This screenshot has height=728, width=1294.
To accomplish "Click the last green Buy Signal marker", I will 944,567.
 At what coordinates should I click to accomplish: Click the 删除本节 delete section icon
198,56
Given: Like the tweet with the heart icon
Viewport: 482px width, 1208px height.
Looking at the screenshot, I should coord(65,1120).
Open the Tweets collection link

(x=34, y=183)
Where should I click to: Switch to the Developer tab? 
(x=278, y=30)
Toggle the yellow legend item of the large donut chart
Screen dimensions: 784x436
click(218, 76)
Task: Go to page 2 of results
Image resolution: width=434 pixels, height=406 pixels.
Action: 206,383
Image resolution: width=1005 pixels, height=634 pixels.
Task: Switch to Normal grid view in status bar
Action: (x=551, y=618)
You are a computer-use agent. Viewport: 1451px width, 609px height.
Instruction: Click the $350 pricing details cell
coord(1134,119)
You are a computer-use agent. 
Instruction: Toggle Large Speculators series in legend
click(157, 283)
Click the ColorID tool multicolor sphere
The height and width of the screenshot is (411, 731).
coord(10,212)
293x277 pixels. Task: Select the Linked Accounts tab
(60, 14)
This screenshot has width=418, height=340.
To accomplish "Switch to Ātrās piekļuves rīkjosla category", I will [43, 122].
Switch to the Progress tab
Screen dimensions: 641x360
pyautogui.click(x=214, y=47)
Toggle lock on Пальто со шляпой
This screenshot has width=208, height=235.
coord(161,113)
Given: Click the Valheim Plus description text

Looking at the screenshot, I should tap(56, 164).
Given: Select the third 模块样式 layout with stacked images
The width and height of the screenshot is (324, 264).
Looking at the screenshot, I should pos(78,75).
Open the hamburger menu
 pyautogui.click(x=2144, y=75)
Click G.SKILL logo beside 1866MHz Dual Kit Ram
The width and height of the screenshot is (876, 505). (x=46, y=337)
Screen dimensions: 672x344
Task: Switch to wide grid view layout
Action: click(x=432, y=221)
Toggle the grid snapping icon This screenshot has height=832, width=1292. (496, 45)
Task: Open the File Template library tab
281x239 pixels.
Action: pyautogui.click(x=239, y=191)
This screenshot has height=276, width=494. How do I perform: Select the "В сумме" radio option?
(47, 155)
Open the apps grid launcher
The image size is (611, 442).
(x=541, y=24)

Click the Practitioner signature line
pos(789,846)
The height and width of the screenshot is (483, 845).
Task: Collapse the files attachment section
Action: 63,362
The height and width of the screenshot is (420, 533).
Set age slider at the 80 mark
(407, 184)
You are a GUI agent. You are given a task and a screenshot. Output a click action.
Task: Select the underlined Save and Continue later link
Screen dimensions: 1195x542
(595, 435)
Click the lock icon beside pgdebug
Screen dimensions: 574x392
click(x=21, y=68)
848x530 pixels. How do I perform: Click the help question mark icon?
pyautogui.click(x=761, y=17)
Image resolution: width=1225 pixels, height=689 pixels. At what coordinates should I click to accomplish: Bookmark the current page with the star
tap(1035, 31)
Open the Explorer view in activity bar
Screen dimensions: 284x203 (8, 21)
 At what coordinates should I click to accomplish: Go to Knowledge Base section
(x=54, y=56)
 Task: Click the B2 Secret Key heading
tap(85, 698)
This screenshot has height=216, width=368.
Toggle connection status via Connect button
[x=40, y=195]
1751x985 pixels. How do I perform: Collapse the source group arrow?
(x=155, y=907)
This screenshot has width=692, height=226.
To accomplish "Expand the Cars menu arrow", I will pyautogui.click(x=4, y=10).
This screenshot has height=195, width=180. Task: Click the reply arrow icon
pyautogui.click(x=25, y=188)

○ ○ ○ ○

_Problem to work on_
Reproduce everything in the entries above from the line containing "Given: Click the" down to the line containing "pyautogui.click(x=2144, y=75)", including both of those lines, with each line unchanged.

_The completed task_
Given: Click the Valheim Plus description text

Looking at the screenshot, I should tap(56, 164).
Given: Select the third 模块样式 layout with stacked images
The width and height of the screenshot is (324, 264).
Looking at the screenshot, I should pos(78,75).
Open the hamburger menu
 pyautogui.click(x=2144, y=75)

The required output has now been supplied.